Music is what has saved me from myself over the years. There are too many songs to mention here but, I have found, the songs that mean the most to me come from my formative years. This has something to do with my mental and spiritual growth in establishing who I am, I guess.
Despite this, I’m lucky that I can still discover songs that I gravitate toward. It would be terrible to think that I couldn’t find emotional sustenance in a new song anymore.
A lot of my favorite songs are included on my favorite albums. This is an artifact of the time I came up in. Usually an album was cohesive and each cut was a part of the experience. Sometimes we would drop the needle on our favorite cut but, more often, we would listen to the album side taking things in and anticipating the song’s approach. It seemed like the best cuts were buried further in. At least for me.
For Haven’s Sake by Richie Havens from the album Richie Havens, 1983 (1969) is an existential song if I ever heard one. It fit in well with my thinking at the time — I was a teenager always preoccupied with mortality. I had a little coterie of friends who explored the underside of things and we would listen to this song so frequently that we could sing along. (Not a happy song for a sing along but it spoke to us.) It encapsulates the absurdity of life and how we discover and lose each other in the sands of time. The instrumentation and the mood of the song is very entrancing. I highly recommend listening to this with headphones. This is from the time when sound traveled around the room and from ear to ear.

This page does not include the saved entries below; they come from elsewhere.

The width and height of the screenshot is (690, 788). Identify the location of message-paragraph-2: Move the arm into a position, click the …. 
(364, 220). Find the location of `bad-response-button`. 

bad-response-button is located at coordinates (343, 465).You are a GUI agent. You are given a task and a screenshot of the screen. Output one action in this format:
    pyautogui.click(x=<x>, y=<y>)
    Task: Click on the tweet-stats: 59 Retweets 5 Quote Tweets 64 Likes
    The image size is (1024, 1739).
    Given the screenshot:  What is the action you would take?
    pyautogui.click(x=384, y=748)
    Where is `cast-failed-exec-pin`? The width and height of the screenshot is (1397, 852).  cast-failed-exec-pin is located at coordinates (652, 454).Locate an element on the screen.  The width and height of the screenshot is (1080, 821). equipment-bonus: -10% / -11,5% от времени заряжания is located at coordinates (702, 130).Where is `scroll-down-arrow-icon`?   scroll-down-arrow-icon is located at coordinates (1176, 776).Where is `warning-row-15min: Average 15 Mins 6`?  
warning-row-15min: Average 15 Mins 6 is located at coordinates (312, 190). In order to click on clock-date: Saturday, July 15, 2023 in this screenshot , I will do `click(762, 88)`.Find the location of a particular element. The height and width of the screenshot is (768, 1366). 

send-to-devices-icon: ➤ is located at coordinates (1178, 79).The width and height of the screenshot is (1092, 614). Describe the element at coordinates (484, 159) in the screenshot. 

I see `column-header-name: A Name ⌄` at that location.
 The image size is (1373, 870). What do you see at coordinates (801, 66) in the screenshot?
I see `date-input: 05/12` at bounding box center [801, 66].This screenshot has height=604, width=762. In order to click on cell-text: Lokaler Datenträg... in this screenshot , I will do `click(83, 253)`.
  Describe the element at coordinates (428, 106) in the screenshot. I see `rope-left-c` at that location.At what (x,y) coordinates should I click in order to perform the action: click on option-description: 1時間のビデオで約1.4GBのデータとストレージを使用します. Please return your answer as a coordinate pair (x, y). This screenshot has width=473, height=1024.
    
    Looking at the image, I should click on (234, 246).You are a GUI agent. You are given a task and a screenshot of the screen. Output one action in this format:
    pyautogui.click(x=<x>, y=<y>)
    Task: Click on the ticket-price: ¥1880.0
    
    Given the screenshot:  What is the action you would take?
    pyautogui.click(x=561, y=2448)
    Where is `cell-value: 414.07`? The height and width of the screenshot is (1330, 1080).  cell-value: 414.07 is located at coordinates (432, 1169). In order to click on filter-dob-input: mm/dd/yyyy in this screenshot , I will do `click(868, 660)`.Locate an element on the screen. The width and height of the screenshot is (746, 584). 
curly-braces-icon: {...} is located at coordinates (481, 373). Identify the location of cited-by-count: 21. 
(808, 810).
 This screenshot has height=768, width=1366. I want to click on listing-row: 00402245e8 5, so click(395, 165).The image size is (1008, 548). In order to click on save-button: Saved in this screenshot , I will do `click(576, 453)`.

Shouldn’t Have Took More Then You Gave by Dave Mason on Alone Together (1970). Alone Together is one of my favorite albums of all time. This particular song has the same element that grabs me on many of my favorite songs, a simple and profound lyric with a transcendent ending. The title really says it all, human selfishness can make a mess of things so beware. Things can be painful but we will get through it and move on. It was very relevant to the romantic relationship I was having at the time and continued to be a go to song in other failed relationships. Let’s face it, a good grieving song is essential to any breakup especially if it has an “I told you so” motif. Again, headphones recommended.
The entire album, Play (1999), by Moby. A very good friend made me a tape (yes, a cassette tape) of the CD when I was about to drive cross country to be with my dad after he had a stroke. This became the soundtrack to the drive. It was sort of like the Easy Rider of the late 90’s for me. The experience was heightened by the emotional state I was in. I particularly remember driving through California, Arizona and New Mexico where the landscape is so starkly beautiful that your senses are heightened. The road stretched out before me, the desert and the music sending shivers up my spine. I never remember feeling so sad and so exhilarated at the same time. Everloving captures this mood completely as it starts out very plaintively and then builds upon itself until things seem to be bursting at the seams.
What about you? What songs have shaped and sustained you over the years? I invite you to share them here.